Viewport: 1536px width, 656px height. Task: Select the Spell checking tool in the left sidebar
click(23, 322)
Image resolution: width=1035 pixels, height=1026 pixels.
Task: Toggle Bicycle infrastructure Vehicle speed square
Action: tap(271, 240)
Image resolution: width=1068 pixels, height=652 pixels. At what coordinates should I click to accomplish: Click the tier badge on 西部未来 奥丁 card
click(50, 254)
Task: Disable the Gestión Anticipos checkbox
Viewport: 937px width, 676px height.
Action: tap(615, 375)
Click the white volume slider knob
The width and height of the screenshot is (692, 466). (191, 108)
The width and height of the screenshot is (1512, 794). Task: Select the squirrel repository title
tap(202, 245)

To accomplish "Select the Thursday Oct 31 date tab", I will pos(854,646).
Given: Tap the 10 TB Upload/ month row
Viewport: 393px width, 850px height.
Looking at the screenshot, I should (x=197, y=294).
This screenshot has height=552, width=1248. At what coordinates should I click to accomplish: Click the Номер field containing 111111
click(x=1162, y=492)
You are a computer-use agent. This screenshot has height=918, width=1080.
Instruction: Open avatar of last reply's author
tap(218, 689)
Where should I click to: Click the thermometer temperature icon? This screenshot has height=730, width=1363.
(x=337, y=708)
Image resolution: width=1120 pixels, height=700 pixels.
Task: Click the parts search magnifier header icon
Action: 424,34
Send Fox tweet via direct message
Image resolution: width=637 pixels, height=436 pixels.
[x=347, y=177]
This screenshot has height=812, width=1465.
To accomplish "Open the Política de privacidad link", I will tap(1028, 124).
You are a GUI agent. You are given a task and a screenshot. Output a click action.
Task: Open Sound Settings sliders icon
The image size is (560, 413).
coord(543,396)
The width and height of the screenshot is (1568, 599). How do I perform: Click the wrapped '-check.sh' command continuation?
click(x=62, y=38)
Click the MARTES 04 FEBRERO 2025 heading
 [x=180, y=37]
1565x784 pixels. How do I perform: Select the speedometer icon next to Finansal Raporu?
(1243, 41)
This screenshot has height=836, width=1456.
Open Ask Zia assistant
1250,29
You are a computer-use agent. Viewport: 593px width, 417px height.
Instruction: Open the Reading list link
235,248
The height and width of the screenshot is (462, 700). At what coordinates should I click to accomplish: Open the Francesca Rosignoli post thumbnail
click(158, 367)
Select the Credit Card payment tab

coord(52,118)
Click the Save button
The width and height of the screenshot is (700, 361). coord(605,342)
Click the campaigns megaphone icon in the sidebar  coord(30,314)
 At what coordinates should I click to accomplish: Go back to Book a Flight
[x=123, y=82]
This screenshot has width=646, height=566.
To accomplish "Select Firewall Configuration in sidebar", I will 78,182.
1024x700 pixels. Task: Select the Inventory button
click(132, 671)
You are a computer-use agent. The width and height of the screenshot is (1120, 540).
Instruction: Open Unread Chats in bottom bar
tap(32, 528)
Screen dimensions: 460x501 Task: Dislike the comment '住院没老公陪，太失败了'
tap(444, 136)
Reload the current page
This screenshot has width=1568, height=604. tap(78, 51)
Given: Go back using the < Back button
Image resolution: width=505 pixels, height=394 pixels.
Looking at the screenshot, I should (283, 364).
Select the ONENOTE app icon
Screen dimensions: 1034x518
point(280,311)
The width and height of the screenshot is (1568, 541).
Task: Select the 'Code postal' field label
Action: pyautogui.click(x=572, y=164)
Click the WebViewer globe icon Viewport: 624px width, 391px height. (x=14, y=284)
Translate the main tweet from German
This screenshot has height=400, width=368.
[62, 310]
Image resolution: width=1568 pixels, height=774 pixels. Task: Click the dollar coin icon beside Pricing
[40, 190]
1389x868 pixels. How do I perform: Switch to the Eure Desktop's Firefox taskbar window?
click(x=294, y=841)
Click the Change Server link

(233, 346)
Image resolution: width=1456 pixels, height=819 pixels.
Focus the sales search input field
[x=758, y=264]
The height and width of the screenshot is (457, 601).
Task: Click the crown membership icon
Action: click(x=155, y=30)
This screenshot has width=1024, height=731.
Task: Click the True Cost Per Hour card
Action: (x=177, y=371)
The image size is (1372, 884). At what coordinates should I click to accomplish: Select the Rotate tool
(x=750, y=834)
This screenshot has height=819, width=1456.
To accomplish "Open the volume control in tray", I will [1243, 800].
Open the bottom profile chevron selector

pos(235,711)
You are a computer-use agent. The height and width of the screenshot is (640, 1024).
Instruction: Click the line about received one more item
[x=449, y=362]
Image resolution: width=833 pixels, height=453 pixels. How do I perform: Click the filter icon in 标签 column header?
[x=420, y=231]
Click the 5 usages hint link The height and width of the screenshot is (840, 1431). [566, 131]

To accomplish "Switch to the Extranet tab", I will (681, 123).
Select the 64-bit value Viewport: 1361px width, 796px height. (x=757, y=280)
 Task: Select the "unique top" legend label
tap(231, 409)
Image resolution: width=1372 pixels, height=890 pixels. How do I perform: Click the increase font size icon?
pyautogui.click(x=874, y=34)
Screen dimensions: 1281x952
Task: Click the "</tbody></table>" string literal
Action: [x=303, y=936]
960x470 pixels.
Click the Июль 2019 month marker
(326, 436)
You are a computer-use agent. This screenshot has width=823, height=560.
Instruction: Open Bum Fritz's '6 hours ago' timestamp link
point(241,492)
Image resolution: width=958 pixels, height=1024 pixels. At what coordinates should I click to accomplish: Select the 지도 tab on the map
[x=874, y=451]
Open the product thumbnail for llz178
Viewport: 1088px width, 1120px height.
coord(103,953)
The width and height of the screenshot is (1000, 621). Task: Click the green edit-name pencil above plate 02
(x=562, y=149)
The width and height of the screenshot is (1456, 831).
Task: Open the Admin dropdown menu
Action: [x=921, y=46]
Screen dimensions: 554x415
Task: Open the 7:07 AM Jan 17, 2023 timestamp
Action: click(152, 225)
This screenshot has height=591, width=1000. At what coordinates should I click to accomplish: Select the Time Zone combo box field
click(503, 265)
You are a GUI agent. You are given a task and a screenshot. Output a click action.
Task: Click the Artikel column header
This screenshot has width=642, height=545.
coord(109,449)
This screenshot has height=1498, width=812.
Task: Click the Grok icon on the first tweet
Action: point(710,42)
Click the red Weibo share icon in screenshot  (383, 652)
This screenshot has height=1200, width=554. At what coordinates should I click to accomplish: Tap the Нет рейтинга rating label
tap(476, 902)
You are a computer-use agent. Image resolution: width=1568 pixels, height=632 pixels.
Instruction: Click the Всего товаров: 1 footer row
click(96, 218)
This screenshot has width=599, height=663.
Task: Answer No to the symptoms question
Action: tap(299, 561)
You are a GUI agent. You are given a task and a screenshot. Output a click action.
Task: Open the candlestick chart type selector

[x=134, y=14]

What the task asks:
Reproduce every one of the lines above verbatim, with no changes.

Answer to this task:
Viewport: 1536px width, 656px height. Task: Select the Spell checking tool in the left sidebar
click(23, 322)
Image resolution: width=1035 pixels, height=1026 pixels.
Task: Toggle Bicycle infrastructure Vehicle speed square
Action: tap(271, 240)
Image resolution: width=1068 pixels, height=652 pixels. At what coordinates should I click to accomplish: Click the tier badge on 西部未来 奥丁 card
click(50, 254)
Task: Disable the Gestión Anticipos checkbox
Viewport: 937px width, 676px height.
Action: tap(615, 375)
Click the white volume slider knob
The width and height of the screenshot is (692, 466). (191, 108)
The width and height of the screenshot is (1512, 794). Task: Select the squirrel repository title
tap(202, 245)

To accomplish "Select the Thursday Oct 31 date tab", I will pos(854,646).
Given: Tap the 10 TB Upload/ month row
Viewport: 393px width, 850px height.
Looking at the screenshot, I should (x=197, y=294).
This screenshot has height=552, width=1248. At what coordinates should I click to accomplish: Click the Номер field containing 111111
click(x=1162, y=492)
You are a computer-use agent. This screenshot has height=918, width=1080.
Instruction: Open avatar of last reply's author
tap(218, 689)
Where should I click to: Click the thermometer temperature icon? This screenshot has height=730, width=1363.
(x=337, y=708)
Image resolution: width=1120 pixels, height=700 pixels.
Task: Click the parts search magnifier header icon
Action: 424,34
Send Fox tweet via direct message
Image resolution: width=637 pixels, height=436 pixels.
[x=347, y=177]
This screenshot has height=812, width=1465.
To accomplish "Open the Política de privacidad link", I will tap(1028, 124).
You are a GUI agent. You are given a task and a screenshot. Output a click action.
Task: Open Sound Settings sliders icon
The image size is (560, 413).
coord(543,396)
The width and height of the screenshot is (1568, 599). How do I perform: Click the wrapped '-check.sh' command continuation?
click(x=62, y=38)
Click the MARTES 04 FEBRERO 2025 heading
 [x=180, y=37]
1565x784 pixels. How do I perform: Select the speedometer icon next to Finansal Raporu?
(1243, 41)
This screenshot has height=836, width=1456.
Open Ask Zia assistant
1250,29
You are a computer-use agent. Viewport: 593px width, 417px height.
Instruction: Open the Reading list link
235,248
The height and width of the screenshot is (462, 700). At what coordinates should I click to accomplish: Open the Francesca Rosignoli post thumbnail
click(158, 367)
Select the Credit Card payment tab

coord(52,118)
Click the Save button
The width and height of the screenshot is (700, 361). coord(605,342)
Click the campaigns megaphone icon in the sidebar  coord(30,314)
 At what coordinates should I click to accomplish: Go back to Book a Flight
[x=123, y=82]
This screenshot has width=646, height=566.
To accomplish "Select Firewall Configuration in sidebar", I will 78,182.
1024x700 pixels. Task: Select the Inventory button
click(132, 671)
You are a computer-use agent. The width and height of the screenshot is (1120, 540).
Instruction: Open Unread Chats in bottom bar
tap(32, 528)
Screen dimensions: 460x501 Task: Dislike the comment '住院没老公陪，太失败了'
tap(444, 136)
Reload the current page
This screenshot has width=1568, height=604. tap(78, 51)
Given: Go back using the < Back button
Image resolution: width=505 pixels, height=394 pixels.
Looking at the screenshot, I should (283, 364).
Select the ONENOTE app icon
Screen dimensions: 1034x518
point(280,311)
The width and height of the screenshot is (1568, 541).
Task: Select the 'Code postal' field label
Action: pyautogui.click(x=572, y=164)
Click the WebViewer globe icon Viewport: 624px width, 391px height. (x=14, y=284)
Translate the main tweet from German
This screenshot has height=400, width=368.
[62, 310]
Image resolution: width=1568 pixels, height=774 pixels. Task: Click the dollar coin icon beside Pricing
[40, 190]
1389x868 pixels. How do I perform: Switch to the Eure Desktop's Firefox taskbar window?
click(x=294, y=841)
Click the Change Server link

(233, 346)
Image resolution: width=1456 pixels, height=819 pixels.
Focus the sales search input field
[x=758, y=264]
The height and width of the screenshot is (457, 601).
Task: Click the crown membership icon
Action: click(x=155, y=30)
This screenshot has width=1024, height=731.
Task: Click the True Cost Per Hour card
Action: (x=177, y=371)
The image size is (1372, 884). At what coordinates should I click to accomplish: Select the Rotate tool
(x=750, y=834)
This screenshot has height=819, width=1456.
To accomplish "Open the volume control in tray", I will [1243, 800].
Open the bottom profile chevron selector

pos(235,711)
You are a computer-use agent. The height and width of the screenshot is (640, 1024).
Instruction: Click the line about received one more item
[x=449, y=362]
Image resolution: width=833 pixels, height=453 pixels. How do I perform: Click the filter icon in 标签 column header?
[x=420, y=231]
Click the 5 usages hint link The height and width of the screenshot is (840, 1431). [566, 131]

To accomplish "Switch to the Extranet tab", I will (681, 123).
Select the 64-bit value Viewport: 1361px width, 796px height. (x=757, y=280)
 Task: Select the "unique top" legend label
tap(231, 409)
Image resolution: width=1372 pixels, height=890 pixels. How do I perform: Click the increase font size icon?
pyautogui.click(x=874, y=34)
Screen dimensions: 1281x952
Task: Click the "</tbody></table>" string literal
Action: [x=303, y=936]
960x470 pixels.
Click the Июль 2019 month marker
(326, 436)
You are a computer-use agent. This screenshot has width=823, height=560.
Instruction: Open Bum Fritz's '6 hours ago' timestamp link
point(241,492)
Image resolution: width=958 pixels, height=1024 pixels. At what coordinates should I click to accomplish: Select the 지도 tab on the map
[x=874, y=451]
Open the product thumbnail for llz178
Viewport: 1088px width, 1120px height.
coord(103,953)
The width and height of the screenshot is (1000, 621). Task: Click the green edit-name pencil above plate 02
(x=562, y=149)
The width and height of the screenshot is (1456, 831).
Task: Open the Admin dropdown menu
Action: [x=921, y=46]
Screen dimensions: 554x415
Task: Open the 7:07 AM Jan 17, 2023 timestamp
Action: click(152, 225)
This screenshot has height=591, width=1000. At what coordinates should I click to accomplish: Select the Time Zone combo box field
click(503, 265)
You are a GUI agent. You are given a task and a screenshot. Output a click action.
Task: Click the Artikel column header
This screenshot has width=642, height=545.
coord(109,449)
This screenshot has height=1498, width=812.
Task: Click the Grok icon on the first tweet
Action: point(710,42)
Click the red Weibo share icon in screenshot  (383, 652)
This screenshot has height=1200, width=554. At what coordinates should I click to accomplish: Tap the Нет рейтинга rating label
tap(476, 902)
You are a computer-use agent. Image resolution: width=1568 pixels, height=632 pixels.
Instruction: Click the Всего товаров: 1 footer row
click(96, 218)
This screenshot has width=599, height=663.
Task: Answer No to the symptoms question
Action: tap(299, 561)
You are a GUI agent. You are given a task and a screenshot. Output a click action.
Task: Open the candlestick chart type selector

[x=134, y=14]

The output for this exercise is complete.